Moon's water is useful resource, says Nasa

Scientists studied the full results of an experiment that smashed a rocket and a probe into a lunar crater last year.

The impacts kicked up large amounts of rock and dust, revealing a suite of fascinating chemical compounds and far more water than anyone had imagined.

A Nasa-led team tells Science magazine that about 155kg of water vapour and water-ice were blown out of the crater.

The researchers' analysis suggests the lunar regolith, or soil, at the impact site contains 5.6% by weight of water-ice.


"That's a significant amount of water," said Anthony Colaprete, from the US space agency's Ames research centre.

"And it's in the form of water-ice grains. That's good news because water-ice is very much a friendly resource to work with. You don't have to warm it very much; you just have to bring it up to room temperature to pull it out of the dirt real easy."


And he added: "If you took just the 10km region around the impact site and say it had 5% water - that would be equivalent to about a billion gallons of water. I'm not saying that's what's there, but it just shows you that even at these small concentrations there's potential for lots of water."

The Nasa-led team has published six papers in the American journal describing the findings of the 9 October, 2009, impacts of the LCROSS spacecraft and its companion rocket stage.


The pair was targeted at the Moon's southern pole - at Cabeus Crater, a depression so deep and dark that the odds of disturbing ice were thought to be very good.


The rocket stage went in first, followed a few minutes later by the LCROSS probe which gathered imagery and other data just before it too slammed into the surface.

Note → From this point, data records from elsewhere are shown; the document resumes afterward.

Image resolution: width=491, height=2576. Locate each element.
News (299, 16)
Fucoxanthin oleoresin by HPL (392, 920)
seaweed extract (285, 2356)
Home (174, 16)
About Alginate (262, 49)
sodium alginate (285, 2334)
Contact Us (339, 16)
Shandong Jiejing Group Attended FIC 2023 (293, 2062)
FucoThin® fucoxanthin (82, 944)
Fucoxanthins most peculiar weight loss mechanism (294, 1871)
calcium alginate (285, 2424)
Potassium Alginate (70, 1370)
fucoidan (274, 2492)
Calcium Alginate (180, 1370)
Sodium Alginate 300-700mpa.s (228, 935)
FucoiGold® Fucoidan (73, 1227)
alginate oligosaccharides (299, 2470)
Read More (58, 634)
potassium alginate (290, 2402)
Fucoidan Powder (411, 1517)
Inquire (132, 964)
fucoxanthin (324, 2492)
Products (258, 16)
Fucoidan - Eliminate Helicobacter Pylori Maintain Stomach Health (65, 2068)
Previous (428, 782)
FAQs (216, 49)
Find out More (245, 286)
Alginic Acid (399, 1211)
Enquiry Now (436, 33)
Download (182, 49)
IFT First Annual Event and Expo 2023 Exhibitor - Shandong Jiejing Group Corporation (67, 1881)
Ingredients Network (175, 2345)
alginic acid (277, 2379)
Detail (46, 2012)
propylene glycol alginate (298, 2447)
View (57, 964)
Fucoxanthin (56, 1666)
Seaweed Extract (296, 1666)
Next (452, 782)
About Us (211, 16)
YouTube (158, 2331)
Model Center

Another spacecraft, Nasa's Lunar Reconnaissance Orbiter (LRO), was passing close by. It also was able to study the plume of material ejected into sunlight more than 15km above the rim of Cabeus.


Moon's 'archive'

The suite of instruments deployed on that day has determined as much as 20% of this dust plume was made up of volatile compounds, including methane, ammonia, hydrogen gas, carbon dioxide and carbon monoxide.

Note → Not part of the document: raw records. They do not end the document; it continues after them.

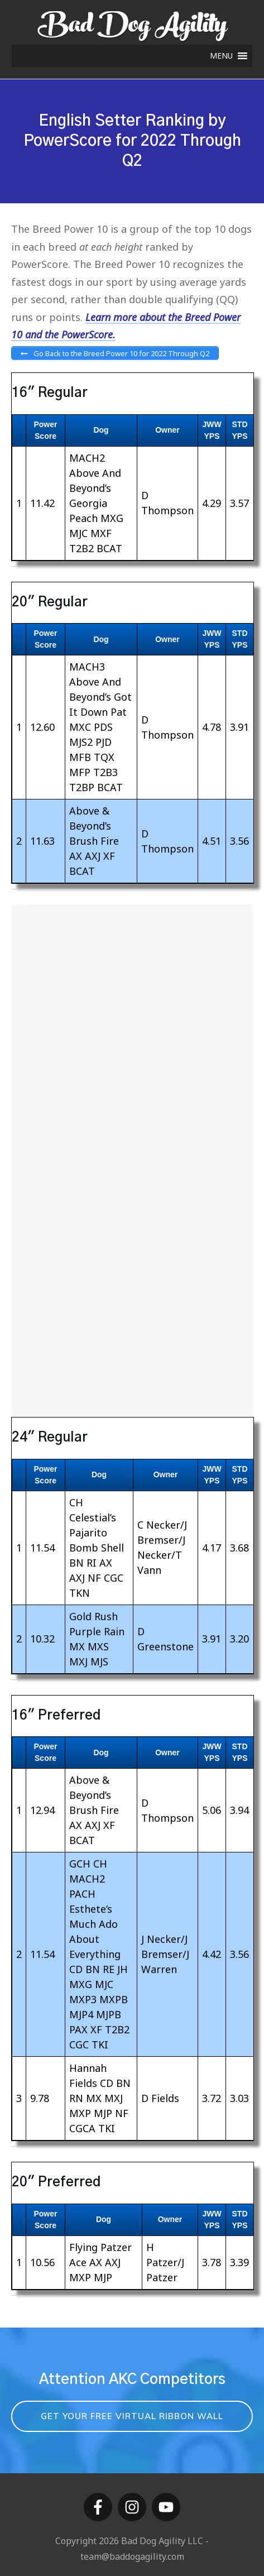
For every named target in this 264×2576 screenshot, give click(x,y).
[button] (221, 56)
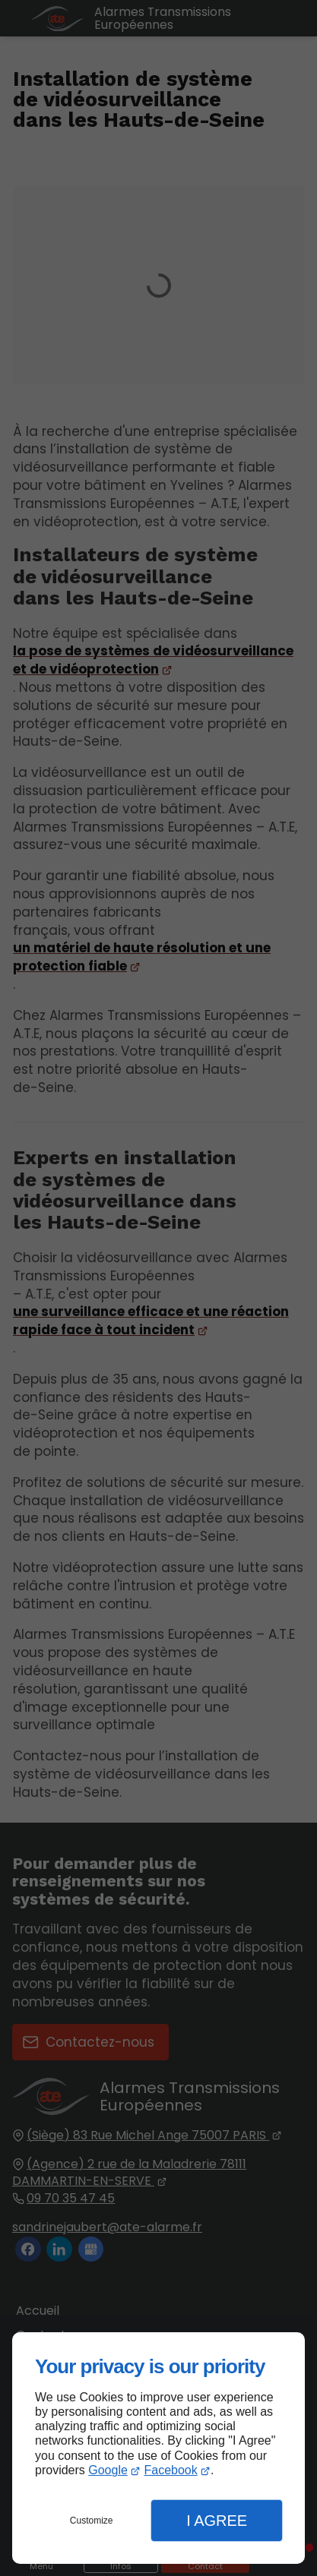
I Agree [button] (216, 2520)
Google (108, 2470)
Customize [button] (91, 2520)
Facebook (170, 2470)
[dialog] (158, 2448)
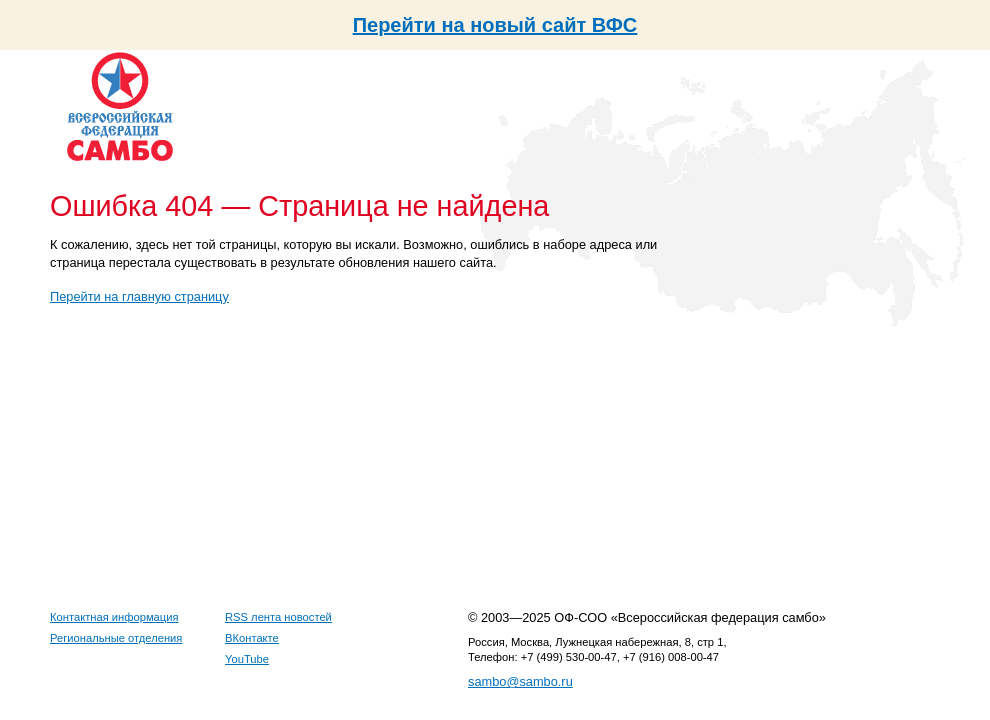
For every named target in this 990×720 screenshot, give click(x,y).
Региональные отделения (116, 638)
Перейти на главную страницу (139, 296)
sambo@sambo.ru (520, 681)
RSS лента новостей (278, 617)
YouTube (247, 659)
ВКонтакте (252, 638)
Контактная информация (114, 617)
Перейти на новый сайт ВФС (495, 25)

In addition, the instruments saw relatively large amounts of some metals, such as sodium, and mercury. There was even a signature of silver, but this was tiny.


Scientists say the water and mix of volatiles could be remnants of comet or asteroid impacts through the eons, but they reckon a number of quite complex chemical and physical processes are also working to cycle and migrate these substances around the Moon.


"The LCORSS mission provided some surprises with significant implications for the creation, transport, collection and archiving of volatiles below the shadows of the south pole," said team-member Peter Schultz from Brown University.


"We've opened this lunar closet and discovered things we just didn't expect. And just as the Earth holds its clues to the past climates in the ices at its poles, the Moon also holds clues to past impacts and perhaps even the last stages of lunar volcanism."



Daytime temperatures at the Moon's southern pole. The shadowed parts of some craters are among the coldest places in the Solar System


The water-ice is not uniformly distributed across the southern pole. Rather, it is held in pockets.


Some of these oases are, like in Cabeus, to be found in shadows where LRO's Diviner instrument has sensed temperatures down to minus 244C. Under such conditions, ices will stay fixed for billions of years.


But the research indicates there is probably water-ice even in areas which receive some sunlight through the year, provided it is buried in the soil.


"We've dubbed these newly discovered regions 'lunar permafrost areas'; and they're very extensive," said David Paige, Diviner's principal investigator.


"This could facilitate future human and robotic explorers in their quest for understanding of the lunar ice, as well as its potential use as resource; because rather than having to brave the cold and dark conditions inside permanent shadow, they could land much more conventionally in areas where the sunlight is shining - at least for part of the year - and then dig a small distance below the surface and access the ice."